● STATED TASK
Reproduce the following lines verbatim, covering every item.

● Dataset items
====
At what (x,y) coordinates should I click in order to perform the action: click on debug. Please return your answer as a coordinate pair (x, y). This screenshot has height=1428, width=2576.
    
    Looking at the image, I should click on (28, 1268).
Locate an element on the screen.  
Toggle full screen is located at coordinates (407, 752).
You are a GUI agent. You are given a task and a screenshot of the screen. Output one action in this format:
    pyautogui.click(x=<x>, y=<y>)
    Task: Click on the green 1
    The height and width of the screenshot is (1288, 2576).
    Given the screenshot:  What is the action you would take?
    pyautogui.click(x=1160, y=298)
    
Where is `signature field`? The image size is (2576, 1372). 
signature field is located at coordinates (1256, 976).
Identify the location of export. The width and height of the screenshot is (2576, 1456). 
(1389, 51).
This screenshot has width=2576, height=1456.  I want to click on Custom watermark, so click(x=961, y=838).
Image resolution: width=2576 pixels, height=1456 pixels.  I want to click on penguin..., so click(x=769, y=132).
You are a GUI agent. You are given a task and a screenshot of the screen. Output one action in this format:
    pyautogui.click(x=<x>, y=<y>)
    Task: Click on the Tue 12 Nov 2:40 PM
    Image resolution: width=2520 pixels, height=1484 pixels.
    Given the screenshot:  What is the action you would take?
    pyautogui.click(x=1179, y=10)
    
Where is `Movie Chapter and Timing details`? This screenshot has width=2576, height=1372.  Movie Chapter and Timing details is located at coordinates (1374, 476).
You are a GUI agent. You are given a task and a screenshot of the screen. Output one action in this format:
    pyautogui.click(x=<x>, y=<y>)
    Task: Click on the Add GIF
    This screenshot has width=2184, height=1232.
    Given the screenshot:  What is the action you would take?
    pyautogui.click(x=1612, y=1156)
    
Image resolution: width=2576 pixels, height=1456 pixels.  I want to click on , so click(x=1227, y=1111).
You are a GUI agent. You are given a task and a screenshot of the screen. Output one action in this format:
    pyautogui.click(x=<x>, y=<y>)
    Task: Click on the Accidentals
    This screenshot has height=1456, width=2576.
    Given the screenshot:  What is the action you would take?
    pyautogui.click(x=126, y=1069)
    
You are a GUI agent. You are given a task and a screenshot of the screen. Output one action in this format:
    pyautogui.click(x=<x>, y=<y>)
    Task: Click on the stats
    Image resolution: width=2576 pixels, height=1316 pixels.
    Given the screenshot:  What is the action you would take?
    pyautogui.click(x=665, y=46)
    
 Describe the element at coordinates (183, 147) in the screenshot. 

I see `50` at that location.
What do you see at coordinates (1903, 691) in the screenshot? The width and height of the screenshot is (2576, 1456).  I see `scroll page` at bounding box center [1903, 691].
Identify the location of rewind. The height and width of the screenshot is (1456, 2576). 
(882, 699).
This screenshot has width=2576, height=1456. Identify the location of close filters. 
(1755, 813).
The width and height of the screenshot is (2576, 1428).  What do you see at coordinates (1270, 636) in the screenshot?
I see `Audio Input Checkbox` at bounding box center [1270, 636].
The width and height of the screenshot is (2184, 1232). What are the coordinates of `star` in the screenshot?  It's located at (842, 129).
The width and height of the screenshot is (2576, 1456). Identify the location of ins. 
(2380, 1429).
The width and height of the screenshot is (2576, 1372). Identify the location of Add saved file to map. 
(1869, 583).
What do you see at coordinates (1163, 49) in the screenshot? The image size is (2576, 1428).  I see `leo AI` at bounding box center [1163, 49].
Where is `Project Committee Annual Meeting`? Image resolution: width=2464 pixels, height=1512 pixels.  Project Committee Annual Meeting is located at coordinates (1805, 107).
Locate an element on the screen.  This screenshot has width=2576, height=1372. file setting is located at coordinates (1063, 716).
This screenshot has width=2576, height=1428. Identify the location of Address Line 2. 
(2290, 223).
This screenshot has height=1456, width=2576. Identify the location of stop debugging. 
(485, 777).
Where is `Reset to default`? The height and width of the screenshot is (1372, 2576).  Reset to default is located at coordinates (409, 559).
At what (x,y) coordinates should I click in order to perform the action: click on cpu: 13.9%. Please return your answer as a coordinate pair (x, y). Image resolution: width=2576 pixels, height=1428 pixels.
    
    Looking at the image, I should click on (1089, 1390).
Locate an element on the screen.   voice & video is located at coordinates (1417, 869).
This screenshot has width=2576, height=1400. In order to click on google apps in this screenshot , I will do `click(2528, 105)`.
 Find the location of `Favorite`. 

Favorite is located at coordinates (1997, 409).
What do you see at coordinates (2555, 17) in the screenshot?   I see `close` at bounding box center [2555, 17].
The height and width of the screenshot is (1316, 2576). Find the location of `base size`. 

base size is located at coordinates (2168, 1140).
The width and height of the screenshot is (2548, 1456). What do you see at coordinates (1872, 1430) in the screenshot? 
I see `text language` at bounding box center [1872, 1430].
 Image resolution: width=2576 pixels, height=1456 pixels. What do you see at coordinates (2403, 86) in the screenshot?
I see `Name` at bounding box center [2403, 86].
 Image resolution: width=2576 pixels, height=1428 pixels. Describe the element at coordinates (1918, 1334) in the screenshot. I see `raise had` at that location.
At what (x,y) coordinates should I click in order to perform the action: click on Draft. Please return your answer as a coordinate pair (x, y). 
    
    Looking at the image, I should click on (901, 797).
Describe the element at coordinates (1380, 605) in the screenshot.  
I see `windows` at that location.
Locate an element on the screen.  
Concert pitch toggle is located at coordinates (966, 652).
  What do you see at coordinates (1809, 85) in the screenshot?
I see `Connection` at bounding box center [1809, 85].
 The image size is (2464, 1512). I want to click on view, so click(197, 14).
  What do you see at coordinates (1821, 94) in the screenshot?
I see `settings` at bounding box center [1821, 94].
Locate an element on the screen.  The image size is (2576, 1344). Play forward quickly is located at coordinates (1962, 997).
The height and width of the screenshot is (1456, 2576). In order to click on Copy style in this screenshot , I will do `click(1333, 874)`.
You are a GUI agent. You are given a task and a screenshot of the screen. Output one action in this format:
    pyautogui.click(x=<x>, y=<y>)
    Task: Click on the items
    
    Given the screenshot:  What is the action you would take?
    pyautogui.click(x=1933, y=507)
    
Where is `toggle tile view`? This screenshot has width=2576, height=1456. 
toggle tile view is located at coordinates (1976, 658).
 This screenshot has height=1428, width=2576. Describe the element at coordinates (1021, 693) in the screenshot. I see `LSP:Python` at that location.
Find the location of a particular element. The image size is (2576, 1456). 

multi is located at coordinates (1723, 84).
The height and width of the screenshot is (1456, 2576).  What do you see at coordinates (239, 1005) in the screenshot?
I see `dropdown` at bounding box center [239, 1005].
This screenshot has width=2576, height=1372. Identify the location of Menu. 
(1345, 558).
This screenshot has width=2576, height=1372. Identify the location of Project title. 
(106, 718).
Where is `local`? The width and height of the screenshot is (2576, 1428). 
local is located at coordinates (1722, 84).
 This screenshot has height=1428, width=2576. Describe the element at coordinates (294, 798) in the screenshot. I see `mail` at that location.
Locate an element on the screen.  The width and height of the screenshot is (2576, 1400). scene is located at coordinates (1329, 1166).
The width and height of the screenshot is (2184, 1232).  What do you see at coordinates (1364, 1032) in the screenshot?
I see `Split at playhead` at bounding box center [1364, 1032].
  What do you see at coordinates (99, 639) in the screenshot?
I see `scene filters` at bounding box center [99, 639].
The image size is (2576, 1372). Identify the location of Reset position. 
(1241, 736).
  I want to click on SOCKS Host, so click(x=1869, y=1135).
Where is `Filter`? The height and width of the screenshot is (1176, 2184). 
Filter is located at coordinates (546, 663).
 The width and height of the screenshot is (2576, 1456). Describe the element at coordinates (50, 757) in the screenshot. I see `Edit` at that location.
====
● CORRECT OUTPUT
At what (x,y) coordinates should I click in order to perform the action: click on debug. Please return your answer as a coordinate pair (x, y). This screenshot has height=1428, width=2576.
    
    Looking at the image, I should click on (28, 1268).
Locate an element on the screen.  
Toggle full screen is located at coordinates (407, 752).
You are a GUI agent. You are given a task and a screenshot of the screen. Output one action in this format:
    pyautogui.click(x=<x>, y=<y>)
    Task: Click on the green 1
    The height and width of the screenshot is (1288, 2576).
    Given the screenshot:  What is the action you would take?
    pyautogui.click(x=1160, y=298)
    
Where is `signature field`? The image size is (2576, 1372). 
signature field is located at coordinates (1256, 976).
Identify the location of export. The width and height of the screenshot is (2576, 1456). 
(1389, 51).
This screenshot has width=2576, height=1456.  I want to click on Custom watermark, so click(x=961, y=838).
Image resolution: width=2576 pixels, height=1456 pixels.  I want to click on penguin..., so click(x=769, y=132).
You are a GUI agent. You are given a task and a screenshot of the screen. Output one action in this format:
    pyautogui.click(x=<x>, y=<y>)
    Task: Click on the Tue 12 Nov 2:40 PM
    Image resolution: width=2520 pixels, height=1484 pixels.
    Given the screenshot:  What is the action you would take?
    pyautogui.click(x=1179, y=10)
    
Where is `Movie Chapter and Timing details`? This screenshot has width=2576, height=1372.  Movie Chapter and Timing details is located at coordinates (1374, 476).
You are a GUI agent. You are given a task and a screenshot of the screen. Output one action in this format:
    pyautogui.click(x=<x>, y=<y>)
    Task: Click on the Add GIF
    This screenshot has width=2184, height=1232.
    Given the screenshot:  What is the action you would take?
    pyautogui.click(x=1612, y=1156)
    
Image resolution: width=2576 pixels, height=1456 pixels.  I want to click on , so click(x=1227, y=1111).
You are a GUI agent. You are given a task and a screenshot of the screen. Output one action in this format:
    pyautogui.click(x=<x>, y=<y>)
    Task: Click on the Accidentals
    This screenshot has height=1456, width=2576.
    Given the screenshot:  What is the action you would take?
    pyautogui.click(x=126, y=1069)
    
You are a GUI agent. You are given a task and a screenshot of the screen. Output one action in this format:
    pyautogui.click(x=<x>, y=<y>)
    Task: Click on the stats
    Image resolution: width=2576 pixels, height=1316 pixels.
    Given the screenshot:  What is the action you would take?
    pyautogui.click(x=665, y=46)
    
 Describe the element at coordinates (183, 147) in the screenshot. 

I see `50` at that location.
What do you see at coordinates (1903, 691) in the screenshot? The width and height of the screenshot is (2576, 1456).  I see `scroll page` at bounding box center [1903, 691].
Identify the location of rewind. The height and width of the screenshot is (1456, 2576). 
(882, 699).
This screenshot has width=2576, height=1456. Identify the location of close filters. 
(1755, 813).
The width and height of the screenshot is (2576, 1428).  What do you see at coordinates (1270, 636) in the screenshot?
I see `Audio Input Checkbox` at bounding box center [1270, 636].
The width and height of the screenshot is (2184, 1232). What are the coordinates of `star` in the screenshot?  It's located at (842, 129).
The width and height of the screenshot is (2576, 1456). Identify the location of ins. 
(2380, 1429).
The width and height of the screenshot is (2576, 1372). Identify the location of Add saved file to map. 
(1869, 583).
What do you see at coordinates (1163, 49) in the screenshot? The image size is (2576, 1428).  I see `leo AI` at bounding box center [1163, 49].
Where is `Project Committee Annual Meeting`? Image resolution: width=2464 pixels, height=1512 pixels.  Project Committee Annual Meeting is located at coordinates (1805, 107).
Locate an element on the screen.  This screenshot has width=2576, height=1372. file setting is located at coordinates (1063, 716).
This screenshot has width=2576, height=1428. Identify the location of Address Line 2. 
(2290, 223).
This screenshot has height=1456, width=2576. Identify the location of stop debugging. 
(485, 777).
Where is `Reset to default`? The height and width of the screenshot is (1372, 2576).  Reset to default is located at coordinates (409, 559).
At what (x,y) coordinates should I click in order to perform the action: click on cpu: 13.9%. Please return your answer as a coordinate pair (x, y). Image resolution: width=2576 pixels, height=1428 pixels.
    
    Looking at the image, I should click on (1089, 1390).
Locate an element on the screen.   voice & video is located at coordinates (1417, 869).
This screenshot has width=2576, height=1400. In order to click on google apps in this screenshot , I will do `click(2528, 105)`.
 Find the location of `Favorite`. 

Favorite is located at coordinates (1997, 409).
What do you see at coordinates (2555, 17) in the screenshot?   I see `close` at bounding box center [2555, 17].
The height and width of the screenshot is (1316, 2576). Find the location of `base size`. 

base size is located at coordinates (2168, 1140).
The width and height of the screenshot is (2548, 1456). What do you see at coordinates (1872, 1430) in the screenshot? 
I see `text language` at bounding box center [1872, 1430].
 Image resolution: width=2576 pixels, height=1456 pixels. What do you see at coordinates (2403, 86) in the screenshot?
I see `Name` at bounding box center [2403, 86].
 Image resolution: width=2576 pixels, height=1428 pixels. Describe the element at coordinates (1918, 1334) in the screenshot. I see `raise had` at that location.
At what (x,y) coordinates should I click in order to perform the action: click on Draft. Please return your answer as a coordinate pair (x, y). 
    
    Looking at the image, I should click on (901, 797).
Describe the element at coordinates (1380, 605) in the screenshot.  
I see `windows` at that location.
Locate an element on the screen.  
Concert pitch toggle is located at coordinates (966, 652).
  What do you see at coordinates (1809, 85) in the screenshot?
I see `Connection` at bounding box center [1809, 85].
 The image size is (2464, 1512). I want to click on view, so click(197, 14).
  What do you see at coordinates (1821, 94) in the screenshot?
I see `settings` at bounding box center [1821, 94].
Locate an element on the screen.  The image size is (2576, 1344). Play forward quickly is located at coordinates (1962, 997).
The height and width of the screenshot is (1456, 2576). In order to click on Copy style in this screenshot , I will do `click(1333, 874)`.
You are a GUI agent. You are given a task and a screenshot of the screen. Output one action in this format:
    pyautogui.click(x=<x>, y=<y>)
    Task: Click on the items
    
    Given the screenshot:  What is the action you would take?
    pyautogui.click(x=1933, y=507)
    
Where is `toggle tile view`? This screenshot has width=2576, height=1456. 
toggle tile view is located at coordinates (1976, 658).
 This screenshot has height=1428, width=2576. Describe the element at coordinates (1021, 693) in the screenshot. I see `LSP:Python` at that location.
Find the location of a particular element. The image size is (2576, 1456). 

multi is located at coordinates (1723, 84).
The height and width of the screenshot is (1456, 2576).  What do you see at coordinates (239, 1005) in the screenshot?
I see `dropdown` at bounding box center [239, 1005].
This screenshot has width=2576, height=1372. Identify the location of Menu. 
(1345, 558).
This screenshot has width=2576, height=1372. Identify the location of Project title. 
(106, 718).
Where is `local`? The width and height of the screenshot is (2576, 1428). 
local is located at coordinates (1722, 84).
 This screenshot has height=1428, width=2576. Describe the element at coordinates (294, 798) in the screenshot. I see `mail` at that location.
Locate an element on the screen.  The width and height of the screenshot is (2576, 1400). scene is located at coordinates (1329, 1166).
The width and height of the screenshot is (2184, 1232).  What do you see at coordinates (1364, 1032) in the screenshot?
I see `Split at playhead` at bounding box center [1364, 1032].
  What do you see at coordinates (99, 639) in the screenshot?
I see `scene filters` at bounding box center [99, 639].
The image size is (2576, 1372). Identify the location of Reset position. 
(1241, 736).
  I want to click on SOCKS Host, so click(x=1869, y=1135).
Where is `Filter`? The height and width of the screenshot is (1176, 2184). 
Filter is located at coordinates (546, 663).
 The width and height of the screenshot is (2576, 1456). Describe the element at coordinates (50, 757) in the screenshot. I see `Edit` at that location.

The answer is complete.